MARK, J. J. (Fevereiro de 2016). Narmer. Obtido em 8 de Novembro de 2019, de Ancient History Encyclopedia: https://www.ancient.eu/Narmer/

NETTO, I. S. (2019). Narmer. Obtido em 08 de Novembro de 2019, de O Fascínio do Antigo Egipto: https://www.fascinioegito.sh06.com/narmer.htm 


[i] A grande seca que atingiu o Sahara durante o Neolítico (5500-2500 a.C) terá igualmente forçado a deslocação de populações para o vale do Nilo. (Doberstein, 2010)
[ii] Uma área correspondente a 34 mil quilómetros quadrados; nas imagens de satélite disponibilizadas pela aplicação Google Maps são claramente distintas as zonas verdes irrigadas do vale do Nilo em contraste com as regiões desérticas imediatamente adjacentes.
[iii]Quando Ísis chora o defunto esposo Osíris (…) são as lágrimas de Ísis”. (Pausânias, geógrafo e viajante grego, c. 115 - 180)
[iv] Residirá nesta união de esforços a génese da civilização Egípcia ? “As civilizações, segundo Toynbee, só surgem onde a natureza exige uma mobilização do grupo, e que essa mobilização permita modificar a natureza em favor do grupo. (Doberstein, 2010)
[v] Palavra de origem grega, os nomos eram pequenas confederações tribais, comunidades agrícolas independentes, com uma organização política e religiosa própria. Eram lideradas por chefes militares, os nomarcas.
[vi] Existia uma dualidade religiosa nos reinos pré-dinásticos. O Alto Egipto tinha Hórus como divindade. O Baixo Egipto adorava Seth, tio de Hórus.
[vii] Consoante a fonte, as datas para a unificação de Narmer (Narmeru, Merunar, Naré Mari ou Meni) variam entre 3200 e 2950 a.C.
[viii] O faraó era considerado o substituto terrestre da divindade Hórus, Deus solar, filho dos irmãos Osiris e Iris, tendo com ele conexão também através de um nome diferente do nome de nascimento. A partir da IV dinastia o faraó possuía cinco nomes. (Netto, 2019) A primeira referência histórico-mitológica a uma ressurreição é a de Osíris, morto pelo próprio irmão Seth.

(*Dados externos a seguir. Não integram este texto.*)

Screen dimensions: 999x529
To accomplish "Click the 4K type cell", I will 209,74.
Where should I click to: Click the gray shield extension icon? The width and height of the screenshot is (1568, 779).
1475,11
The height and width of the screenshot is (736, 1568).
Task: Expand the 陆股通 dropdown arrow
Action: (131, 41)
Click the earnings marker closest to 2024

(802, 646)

[ix] Várias descobertas arqueológicas trazidas à luz do dia durante o Séc. XIX muito contribuíram para a compreensão do período da unificação do Antigo Egipto, entre as quais a maça do Rei Escorpião e a cabeça coroada de Hórus, descobertas em Hierakonpolis.
[x] Peça em ardósia com 65cm, com a forma de um escudo, foi encontrada em 1897 por  J.E. Quibell, no templo de Hórus, em Hierakonpolis; encontra-se atualmente no Museu Egípcio do Cairo.
[xi] As paletas eram objetos do dia-a-dia dos egípcios, tanto homens como mulheres, que as usavam para preparar e misturar produtos cosméticos; estes objetos habitualmente faziam parte do espólio encontrado  nos túmulos do antigo Egipto.
[xii] Segundo Diodoro Sículo (90 a.C. – 30 a.C), historiador grego, autor da “História Universal”, composta por 40 volumes dos quais apenas 14 sobreviveram à passagem do tempo.